STEPHAN MICUS - WINTER’S END

Artiest info
Website
facebook

Label : ECM
Distr. : Outhere Distribution Benelux

De term “Wereldmuziek” is natuurlijk een vage benaming die leidt tot verwarring en irritatie, het begrip is veel te omvangrijk, je kunt muziek uit Zuid Amerika, Arabië, Afrika, Mongolië etc. niet allemaal onder één noemer duiden.
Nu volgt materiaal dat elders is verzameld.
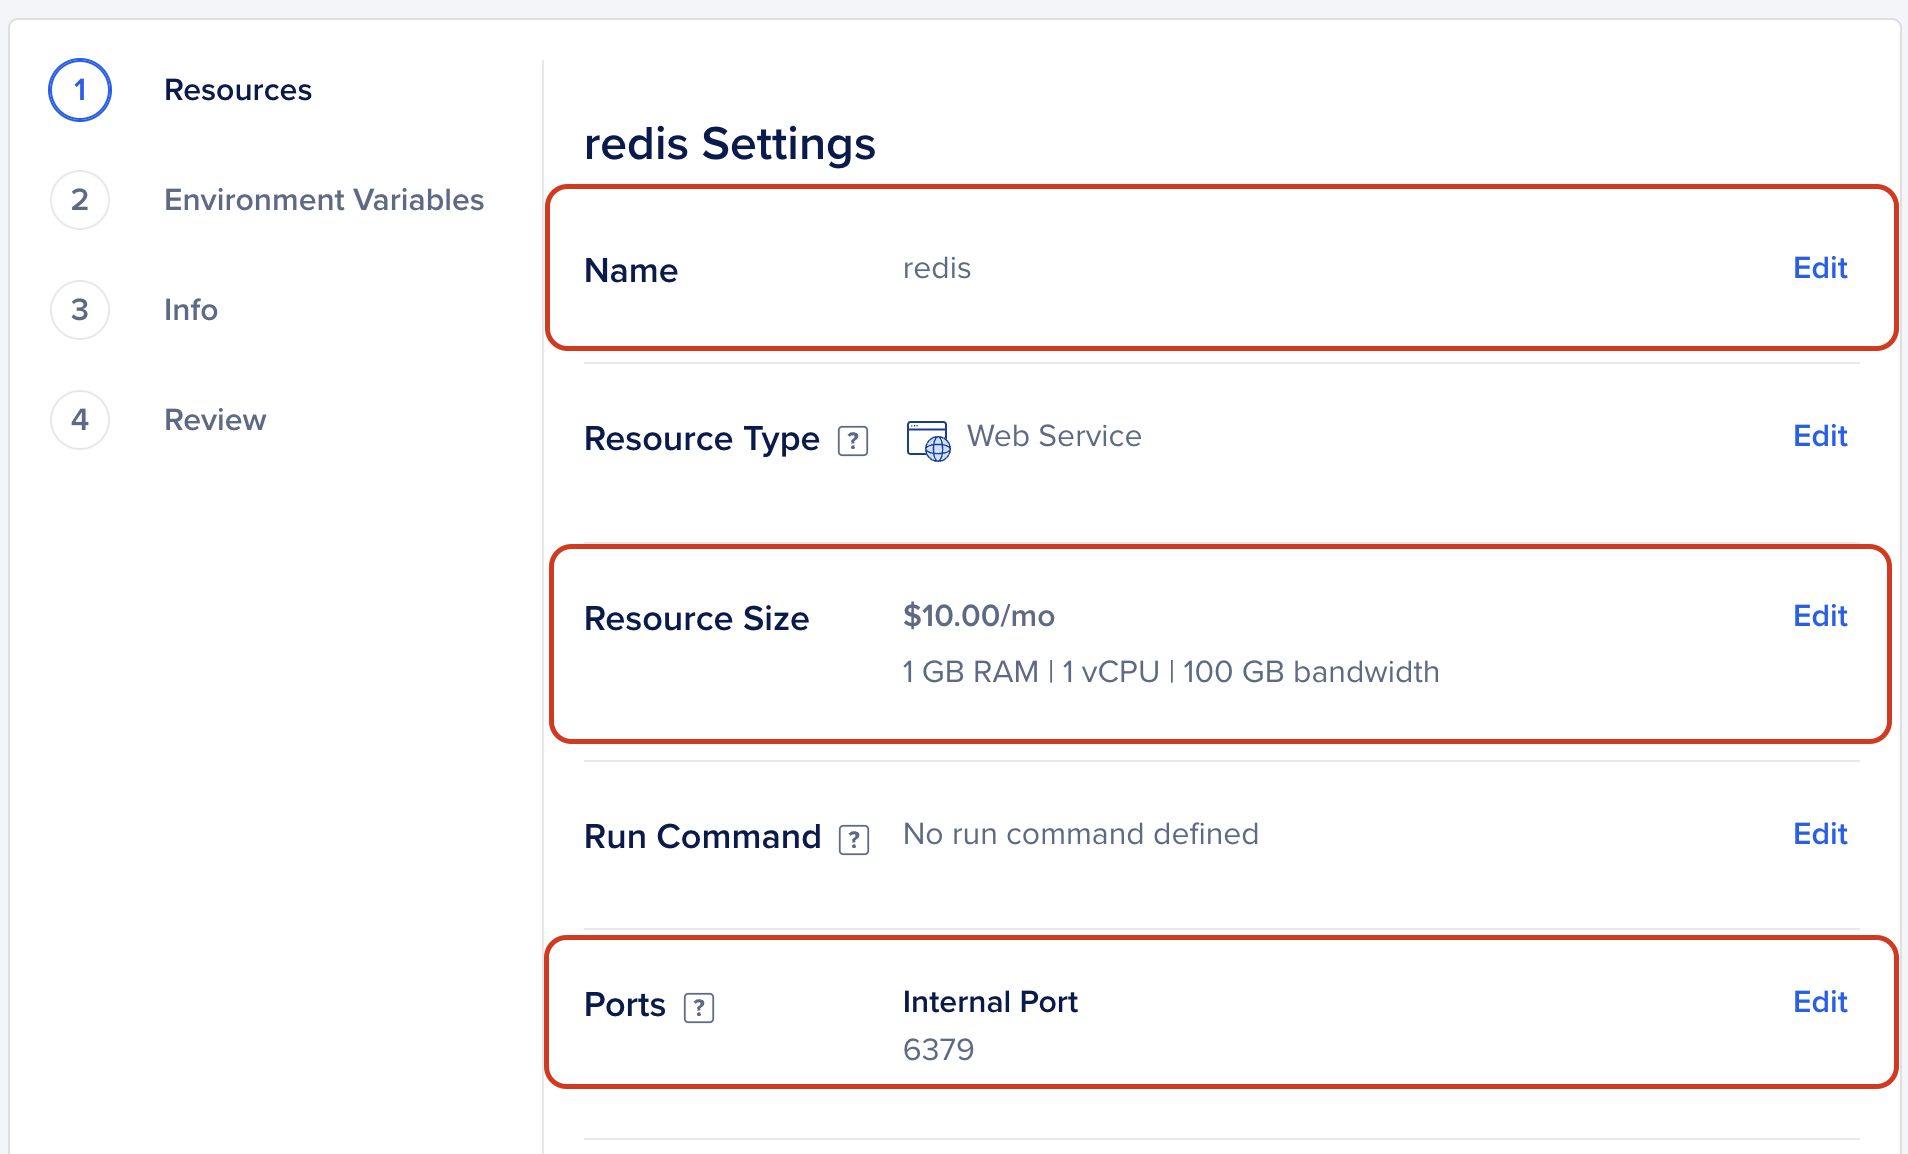1908x1154 pixels.
Task: Click the step 4 circle icon
Action: 80,420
Wat de muziek van Stephan Micus (Stuttgart, 1953) betreft is het woord wereldmuziek wel terdege de enige goede uitleg van de klanken die hij voortbrengt, deze Duitse multi-instrumentalist gebruikt allerlei exotische instrumenten en vaak naast elkaar, of het nu de chikulo uit Mozambique betreft of de sinding uit West Afrika of de Zweedse nyckelharpa en de Marokkaanse genbri, hij bespeelt ze allemaal en mengt ze met bekendere instrumenten als de Amerikaanse steelgitaar of de cymbaal. Zijn muziek kent dus geen grenzen, het neigt naar volksmuziek in zowel oude als nieuwe vorm, maar hij plakt er zijn eigen muzikale visie op. (met dank aan het artikel van Mischa Andriessen in Trouw).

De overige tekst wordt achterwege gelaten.